Pixel coordinate grounding data
>>>>

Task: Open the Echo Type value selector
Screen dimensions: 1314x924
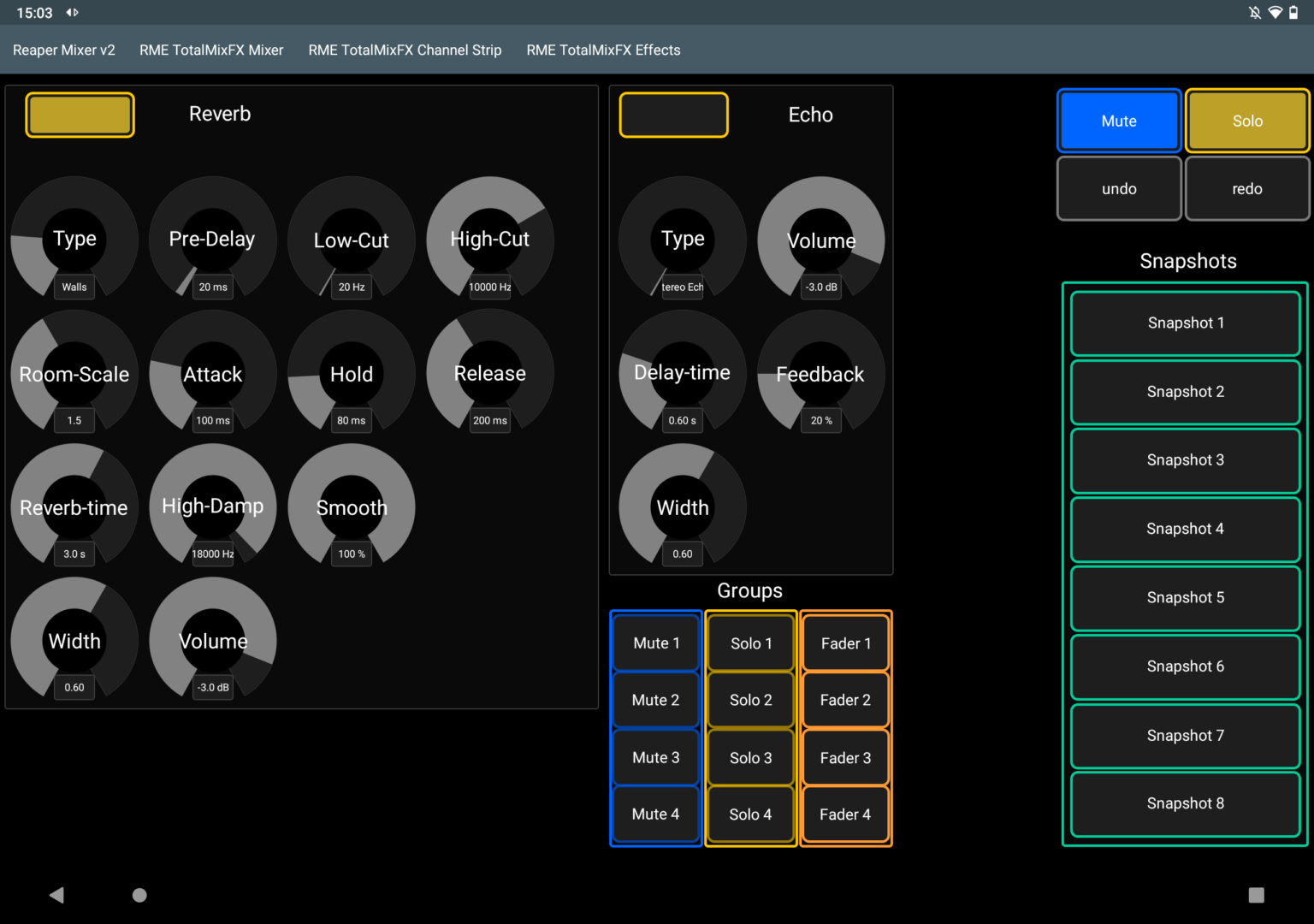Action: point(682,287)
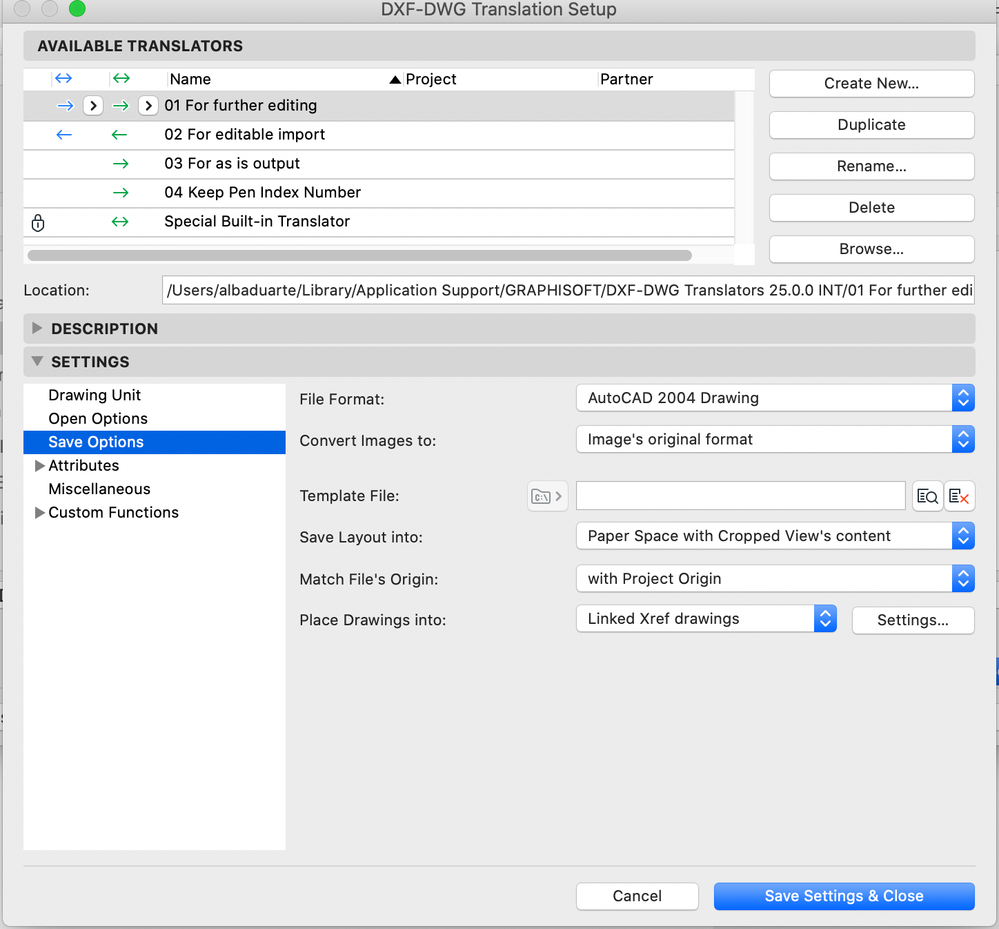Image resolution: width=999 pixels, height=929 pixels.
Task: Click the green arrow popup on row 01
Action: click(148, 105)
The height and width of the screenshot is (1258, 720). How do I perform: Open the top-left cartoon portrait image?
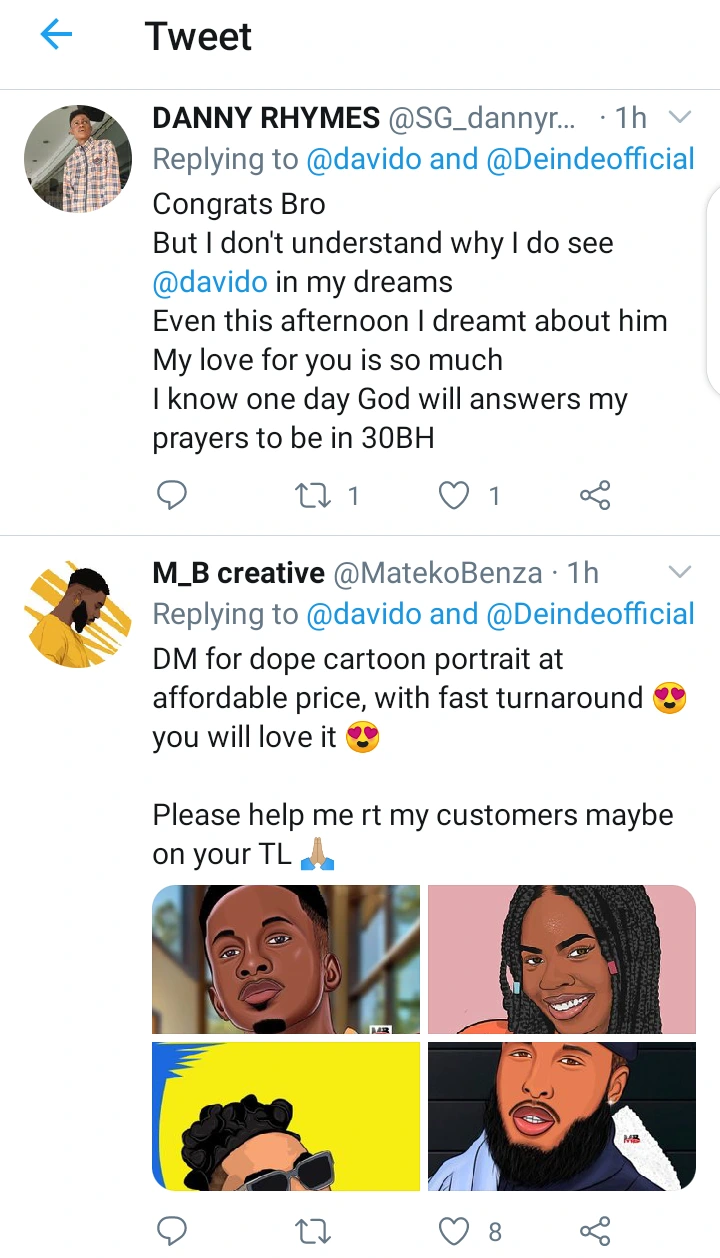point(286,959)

<<<<

— Action item —
The expected answer is an exact copy of the lines from the one containing "Screen dimensions: 1314x924" through the last line of the entries above, both included, without pictures.

— Your solution —
Screen dimensions: 1314x924
Action: point(682,287)
Image resolution: width=999 pixels, height=929 pixels.
Task: Click the green arrow popup on row 01
Action: click(148, 105)
The height and width of the screenshot is (1258, 720). How do I perform: Open the top-left cartoon portrait image?
point(286,959)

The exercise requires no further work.